* Reading text
Short answer: If we were to implement SIMD FP16 support similarly to how we have a planned dual FP32 in our FP64 FPU, we would be able to easily match GPU performance by throwing more cores at the problem, while still being more efficient. While neural nets/machine learning is interesting, and we could potentially enable it in new forms as we can provide a desktop GPU's capability in a much smaller/lower power form factor, it is not our main focus. As the other commenter noted, there are ASICs that do a good job at that, though since we are more generally programmable than those sort of ASICs, we would be able to handle changes in algorithms over time while some may not be able to.

The more interesting problems for us are things that GPUs can't do well, such as level 1 (vector) and level 2 (matrix-vector) BLAS operations. While most GPUs (and CPUs when utilizing SIMD instructions) only get a couple of percent the performance on level 1 and level 2 BLAS compared to level 3 (matrix-matrix), we are equally performant across all three (and at a very high percentage of theoretical peak).

Interesting. Which applications require vector-vector or matrix-vector operations as opposed to matrix-matrix?
Also, custom ASICs are the current state of the art for NN.

edit: missing word

Which custom ASICs are you talking about?
I'm referring to Google's TPU.
I couldn't find any details about that chip. How do you know it's state of the art?
I only know what is publicly know. It was discussed a while ago on HN. I think that google claims the best performance per Watt and manages to do that with specialized 8 bit floating point ALUs. I don't think it has been publicly available yet so the claims lack third party verification.

[Target location records]
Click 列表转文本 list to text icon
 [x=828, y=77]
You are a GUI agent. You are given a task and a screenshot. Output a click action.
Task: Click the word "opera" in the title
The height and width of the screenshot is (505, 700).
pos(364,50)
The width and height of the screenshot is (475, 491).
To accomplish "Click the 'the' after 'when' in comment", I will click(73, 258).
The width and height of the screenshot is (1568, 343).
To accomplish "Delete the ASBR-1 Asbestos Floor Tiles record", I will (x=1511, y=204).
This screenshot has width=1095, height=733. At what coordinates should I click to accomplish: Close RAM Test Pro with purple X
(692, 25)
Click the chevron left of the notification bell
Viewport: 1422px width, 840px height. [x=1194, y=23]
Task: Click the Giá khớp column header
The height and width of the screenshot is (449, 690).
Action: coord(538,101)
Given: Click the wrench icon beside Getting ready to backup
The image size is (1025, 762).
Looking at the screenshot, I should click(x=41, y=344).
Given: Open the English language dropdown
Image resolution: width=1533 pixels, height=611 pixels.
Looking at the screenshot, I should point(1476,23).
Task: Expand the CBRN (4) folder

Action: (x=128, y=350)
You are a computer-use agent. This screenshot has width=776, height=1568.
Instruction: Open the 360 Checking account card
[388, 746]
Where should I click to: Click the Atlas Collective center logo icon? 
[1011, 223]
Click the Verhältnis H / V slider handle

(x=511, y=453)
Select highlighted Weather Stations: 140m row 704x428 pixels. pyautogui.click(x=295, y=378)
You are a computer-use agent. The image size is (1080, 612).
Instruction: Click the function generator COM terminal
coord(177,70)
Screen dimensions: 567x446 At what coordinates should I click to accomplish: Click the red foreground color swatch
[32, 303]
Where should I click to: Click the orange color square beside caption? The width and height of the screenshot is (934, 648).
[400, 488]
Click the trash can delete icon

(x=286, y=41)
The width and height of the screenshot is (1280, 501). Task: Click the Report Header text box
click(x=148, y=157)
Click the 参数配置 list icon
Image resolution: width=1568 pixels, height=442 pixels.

* Problem to work on
Return the entire discussion above about FP16 support, BLAS operations and custom ASICs, reproduced word for word.

* Exercise answer
Short answer: If we were to implement SIMD FP16 support similarly to how we have a planned dual FP32 in our FP64 FPU, we would be able to easily match GPU performance by throwing more cores at the problem, while still being more efficient. While neural nets/machine learning is interesting, and we could potentially enable it in new forms as we can provide a desktop GPU's capability in a much smaller/lower power form factor, it is not our main focus. As the other commenter noted, there are ASICs that do a good job at that, though since we are more generally programmable than those sort of ASICs, we would be able to handle changes in algorithms over time while some may not be able to.

The more interesting problems for us are things that GPUs can't do well, such as level 1 (vector) and level 2 (matrix-vector) BLAS operations. While most GPUs (and CPUs when utilizing SIMD instructions) only get a couple of percent the performance on level 1 and level 2 BLAS compared to level 3 (matrix-matrix), we are equally performant across all three (and at a very high percentage of theoretical peak).

Interesting. Which applications require vector-vector or matrix-vector operations as opposed to matrix-matrix?
Also, custom ASICs are the current state of the art for NN.

edit: missing word

Which custom ASICs are you talking about?
I'm referring to Google's TPU.
I couldn't find any details about that chip. How do you know it's state of the art?
I only know what is publicly know. It was discussed a while ago on HN. I think that google claims the best performance per Watt and manages to do that with specialized 8 bit floating point ALUs. I don't think it has been publicly available yet so the claims lack third party verification.